Von Gunhild Freese

Im März nächsten Jahres, wenn Baden-Württemberg seine "Industrie und Technik" in einer Landesschau in Moskau präsentiert, gehört zu den größten und prominentesten Ausstellern neben der unvermeidlichen Daimler-Benz AG auch – der Schuhhersteller Salamander. Firmenchef Franz Josef Dazert war schon vor einem Jahr dabei, als der baden-württembergische Ministerpräsident Lothar Späth heimische Industrielle zu wirtschaftspolitischen Gesprächen in die UdSSR mitgenommen hatte. "Unsere Stimme", so sagt der Salamander-Chef selbstbewußt, "wird gehört."

Der größte deutsche Schuhhersteller will mehr werden als ein bloßer Lieferant für die Sowjetbürger. "Wir bemühen uns seit längerem darum, mit der sowjetischen Außenhandelsorganisation Racznoeexport, die auch für den Import von Schuhen zuständig ist, zu einem kontinuierlichen Geschäft zu kommen", erklärt Dazert. Bisher schicken die Deutschen eine viertel Million Paar Schuhe im Jahr in die UdSSR. Nach der Schau im nächsten Jahr, so hofft Dazert, sollen in sowjetischen Fabriken Salamander-Schuhe gefertigt werden, die deutschen Modellen und Qualitätsanforderungen entsprechen. Noch freilich steht der Vertragsabschluß aus, die Messe in Moskau im Solkoniki Park könnte genau der richtige Rahmen für die feierlichen Unterschriften sein.

Der Weg zu einem dauerhaften Geschäft mit den Staatshandelsländern war auch für Salamander lang und beschwerlich. "Wer versucht, ein kurzfristiges Geschäft zu machen", sagt Dazert, "der kommt nicht weit." Kontakte müssen über Jahre geduldig aufgebaut werden, bevor ein Vertrag zustande kommt. Salamander schickt seine Schuhe auf sämtliche osteuropäischen Messen – von Moskau bis Posen, von Belgrad bis Budapest. Und der Chef fährt meist gleich mit, denn "im Osten ist die Personenbezogenheit wichtig". Der erfolgreiche Schuhverkäufer ist deshalb heute auch Experte im Ostgeschäft.

Die geplante Produktion in der Sowjetunion ist nicht die erste Ostblockfertigung. Seit 1981 werden in Ungarn Salamander-Scnuhe hergestellt. Zwanzig Prozent der Kollektion bleibt im Lande, den Rest verkauft Salamander in der Bundesrepublik.

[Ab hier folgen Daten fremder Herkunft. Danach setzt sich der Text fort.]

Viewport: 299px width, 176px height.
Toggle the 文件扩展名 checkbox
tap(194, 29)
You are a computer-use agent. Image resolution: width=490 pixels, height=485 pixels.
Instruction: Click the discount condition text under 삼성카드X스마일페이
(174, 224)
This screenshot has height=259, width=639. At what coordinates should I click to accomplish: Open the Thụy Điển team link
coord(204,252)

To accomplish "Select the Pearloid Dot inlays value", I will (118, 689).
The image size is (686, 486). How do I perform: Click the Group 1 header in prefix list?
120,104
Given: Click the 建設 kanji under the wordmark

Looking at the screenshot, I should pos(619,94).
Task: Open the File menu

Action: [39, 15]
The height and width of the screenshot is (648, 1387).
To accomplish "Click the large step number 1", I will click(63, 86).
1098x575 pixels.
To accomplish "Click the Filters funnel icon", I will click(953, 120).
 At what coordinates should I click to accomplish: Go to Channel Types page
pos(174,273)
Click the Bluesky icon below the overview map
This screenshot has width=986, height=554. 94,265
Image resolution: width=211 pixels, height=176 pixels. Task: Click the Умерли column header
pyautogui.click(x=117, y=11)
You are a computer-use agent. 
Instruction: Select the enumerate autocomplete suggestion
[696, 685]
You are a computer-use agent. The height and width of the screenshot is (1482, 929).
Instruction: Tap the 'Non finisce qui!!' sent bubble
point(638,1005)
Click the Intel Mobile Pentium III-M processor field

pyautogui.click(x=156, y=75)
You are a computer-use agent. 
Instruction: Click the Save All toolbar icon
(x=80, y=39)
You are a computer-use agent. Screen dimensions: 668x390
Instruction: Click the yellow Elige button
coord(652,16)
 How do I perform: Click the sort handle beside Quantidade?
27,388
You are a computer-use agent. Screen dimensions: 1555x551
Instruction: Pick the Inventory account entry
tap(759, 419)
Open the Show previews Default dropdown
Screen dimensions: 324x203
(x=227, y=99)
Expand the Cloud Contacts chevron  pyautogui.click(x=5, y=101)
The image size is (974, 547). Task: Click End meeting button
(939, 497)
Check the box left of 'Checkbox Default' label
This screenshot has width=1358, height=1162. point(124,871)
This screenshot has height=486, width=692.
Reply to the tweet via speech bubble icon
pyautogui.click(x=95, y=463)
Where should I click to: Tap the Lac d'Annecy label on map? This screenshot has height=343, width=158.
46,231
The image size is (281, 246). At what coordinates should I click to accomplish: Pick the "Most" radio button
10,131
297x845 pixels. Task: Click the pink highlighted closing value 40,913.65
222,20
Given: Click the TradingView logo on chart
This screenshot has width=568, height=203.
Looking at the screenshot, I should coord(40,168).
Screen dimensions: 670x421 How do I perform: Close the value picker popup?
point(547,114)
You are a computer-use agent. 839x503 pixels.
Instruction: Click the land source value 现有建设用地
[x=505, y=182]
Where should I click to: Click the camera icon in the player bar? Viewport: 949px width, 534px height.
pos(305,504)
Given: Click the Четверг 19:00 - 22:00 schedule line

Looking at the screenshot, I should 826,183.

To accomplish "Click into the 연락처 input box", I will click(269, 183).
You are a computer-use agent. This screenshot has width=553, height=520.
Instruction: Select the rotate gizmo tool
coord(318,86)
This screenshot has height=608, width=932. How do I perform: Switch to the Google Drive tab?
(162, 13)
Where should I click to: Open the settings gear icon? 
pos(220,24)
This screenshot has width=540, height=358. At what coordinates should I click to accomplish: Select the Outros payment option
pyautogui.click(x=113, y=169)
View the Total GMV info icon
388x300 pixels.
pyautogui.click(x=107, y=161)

Schon vorher wurden Salamander-Schuhe in einem anderen Ostblockland hergestellt: in der DDR. 1976 wurde der erste Vertrag geschlossen, der zweite läuft zunächst bis 1987, doch "der erklärte Wille beider Partner ist, die Zusammenarbeit auch über diesen Zeitraum hinaus weiter fortzuführen", meint Dazert. Der zweite deutsche Staat wurde nicht nur zu einem der bedeutendsten Käufer von Salamander-Schuhen, er avancierte zu einem Modell für die Ostgeschäfte des Kornwestheimer Unternehmens. Dazert: "Das Beispiel DDR wird sehr aufmerksam verfolgt" – nicht zuletzt wohl von dem neuen Wunschpartner Sowjetunion.

Im Geschäft mit der DDR freilich konnte das westdeutsche Unternehmen an die gemeinsame Vergangenheit beider deutscher Staaten anknüpfen. Schon vor dem Zweiten Weltkrieg hatte die Marke Salamander im Reich einen hohen Bekanntheitsgrad. Verkaufsstellen für Salamander-Schuhe gab es auch in den damaligen deutschen Ostgebieten bis hin nach Königsberg. So war zumindest älteren Leuten in der DDR der Name noch geläufig. Schon in den frühen fünfziger Jahren gab es Kontakte zwischen der DDR-Regierung und dem Schuhkonzern, der immer dann zu Hilfe gerufen wurde, wenn die Schuhindustrie der Ostdeutschen hinter ihren Plänen zurücklag.